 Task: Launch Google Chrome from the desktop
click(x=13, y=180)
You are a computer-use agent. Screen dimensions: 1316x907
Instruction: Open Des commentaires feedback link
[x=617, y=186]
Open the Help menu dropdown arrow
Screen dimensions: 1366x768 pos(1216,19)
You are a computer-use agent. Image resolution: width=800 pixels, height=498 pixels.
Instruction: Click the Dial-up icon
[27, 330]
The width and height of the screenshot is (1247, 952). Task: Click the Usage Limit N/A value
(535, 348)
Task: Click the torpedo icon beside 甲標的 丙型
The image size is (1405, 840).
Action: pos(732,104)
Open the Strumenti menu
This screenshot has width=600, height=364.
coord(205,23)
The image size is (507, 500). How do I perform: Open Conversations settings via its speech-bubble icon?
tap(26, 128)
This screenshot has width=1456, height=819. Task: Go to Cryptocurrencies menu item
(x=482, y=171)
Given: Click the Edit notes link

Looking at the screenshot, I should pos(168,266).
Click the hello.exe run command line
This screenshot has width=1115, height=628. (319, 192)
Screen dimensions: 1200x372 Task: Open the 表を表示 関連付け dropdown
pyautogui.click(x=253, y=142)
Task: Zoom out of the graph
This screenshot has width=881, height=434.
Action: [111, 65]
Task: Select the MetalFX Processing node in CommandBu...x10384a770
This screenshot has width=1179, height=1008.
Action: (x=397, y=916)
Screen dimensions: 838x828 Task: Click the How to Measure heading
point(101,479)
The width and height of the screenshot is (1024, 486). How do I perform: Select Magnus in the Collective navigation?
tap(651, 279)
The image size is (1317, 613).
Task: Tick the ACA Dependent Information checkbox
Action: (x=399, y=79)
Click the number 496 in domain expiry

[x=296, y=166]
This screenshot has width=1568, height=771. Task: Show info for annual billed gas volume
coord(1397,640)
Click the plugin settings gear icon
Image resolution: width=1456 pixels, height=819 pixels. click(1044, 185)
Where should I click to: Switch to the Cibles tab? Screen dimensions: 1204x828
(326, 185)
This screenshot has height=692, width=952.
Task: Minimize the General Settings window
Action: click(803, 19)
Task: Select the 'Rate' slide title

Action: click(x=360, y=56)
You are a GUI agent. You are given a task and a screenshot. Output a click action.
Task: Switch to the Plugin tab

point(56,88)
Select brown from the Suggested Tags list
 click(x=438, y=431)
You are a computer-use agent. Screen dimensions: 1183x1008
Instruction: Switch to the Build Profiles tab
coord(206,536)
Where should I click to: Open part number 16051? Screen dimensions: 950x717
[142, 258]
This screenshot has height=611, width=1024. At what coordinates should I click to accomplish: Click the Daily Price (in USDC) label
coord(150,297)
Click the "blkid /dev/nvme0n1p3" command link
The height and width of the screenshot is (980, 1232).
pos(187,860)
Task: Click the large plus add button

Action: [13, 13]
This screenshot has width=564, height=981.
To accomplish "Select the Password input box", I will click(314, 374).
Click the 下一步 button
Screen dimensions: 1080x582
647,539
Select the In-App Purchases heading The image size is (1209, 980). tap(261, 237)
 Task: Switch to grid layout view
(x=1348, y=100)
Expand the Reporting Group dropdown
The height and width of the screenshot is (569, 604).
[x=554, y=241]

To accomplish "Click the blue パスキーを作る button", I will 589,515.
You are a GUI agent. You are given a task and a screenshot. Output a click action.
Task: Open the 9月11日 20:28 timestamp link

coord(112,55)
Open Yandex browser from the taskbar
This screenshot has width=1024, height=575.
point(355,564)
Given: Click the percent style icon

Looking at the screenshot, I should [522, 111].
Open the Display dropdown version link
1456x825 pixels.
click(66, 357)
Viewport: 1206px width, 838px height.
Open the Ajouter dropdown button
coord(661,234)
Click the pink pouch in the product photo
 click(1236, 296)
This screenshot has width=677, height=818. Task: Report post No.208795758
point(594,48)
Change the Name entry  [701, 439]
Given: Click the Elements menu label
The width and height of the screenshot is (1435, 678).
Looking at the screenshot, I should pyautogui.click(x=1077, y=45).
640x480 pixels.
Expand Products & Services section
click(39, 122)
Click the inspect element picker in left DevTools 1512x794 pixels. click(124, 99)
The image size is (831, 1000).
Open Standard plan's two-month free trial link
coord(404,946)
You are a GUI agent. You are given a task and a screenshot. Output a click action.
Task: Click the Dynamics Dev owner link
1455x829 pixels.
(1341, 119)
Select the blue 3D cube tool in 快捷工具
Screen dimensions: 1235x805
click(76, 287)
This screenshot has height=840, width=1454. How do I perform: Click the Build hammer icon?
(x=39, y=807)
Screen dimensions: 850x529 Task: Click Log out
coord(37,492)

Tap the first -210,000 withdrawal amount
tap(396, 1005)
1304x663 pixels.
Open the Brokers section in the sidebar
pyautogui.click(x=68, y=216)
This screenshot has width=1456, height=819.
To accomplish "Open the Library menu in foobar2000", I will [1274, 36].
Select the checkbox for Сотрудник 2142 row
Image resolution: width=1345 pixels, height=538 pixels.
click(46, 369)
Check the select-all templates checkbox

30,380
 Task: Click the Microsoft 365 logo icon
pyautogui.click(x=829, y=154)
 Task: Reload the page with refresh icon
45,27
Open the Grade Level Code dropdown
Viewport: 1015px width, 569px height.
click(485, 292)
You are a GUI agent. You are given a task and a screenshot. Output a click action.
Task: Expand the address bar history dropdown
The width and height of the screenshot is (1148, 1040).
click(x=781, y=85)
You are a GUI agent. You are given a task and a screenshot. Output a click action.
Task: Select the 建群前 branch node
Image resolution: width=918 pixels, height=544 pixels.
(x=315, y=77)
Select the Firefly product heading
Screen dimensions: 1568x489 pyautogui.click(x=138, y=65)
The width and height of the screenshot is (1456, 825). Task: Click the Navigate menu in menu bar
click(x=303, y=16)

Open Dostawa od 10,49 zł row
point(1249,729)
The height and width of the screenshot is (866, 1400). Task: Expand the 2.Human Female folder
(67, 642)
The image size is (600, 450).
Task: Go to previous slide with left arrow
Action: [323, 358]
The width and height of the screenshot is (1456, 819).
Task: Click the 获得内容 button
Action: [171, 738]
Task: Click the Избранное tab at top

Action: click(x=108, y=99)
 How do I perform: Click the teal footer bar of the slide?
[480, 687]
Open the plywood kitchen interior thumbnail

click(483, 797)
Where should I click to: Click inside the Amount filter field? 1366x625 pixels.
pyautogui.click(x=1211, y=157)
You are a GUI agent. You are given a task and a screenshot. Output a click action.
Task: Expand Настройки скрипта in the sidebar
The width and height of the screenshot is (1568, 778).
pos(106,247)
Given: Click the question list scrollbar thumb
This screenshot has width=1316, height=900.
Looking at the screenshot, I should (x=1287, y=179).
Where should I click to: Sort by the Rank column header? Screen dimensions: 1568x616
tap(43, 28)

++++++++++++++++++++

**OBJECTIVE:** Filter the records above down to the lines that contain the string "button", and copy each of those lines.

**RESPONSE:**
Task: Click the large plus add button
Click the 下一步 button
To accomplish "Click the blue パスキーを作る button", I will 589,515.
Open the Ajouter dropdown button
Task: Click the 获得内容 button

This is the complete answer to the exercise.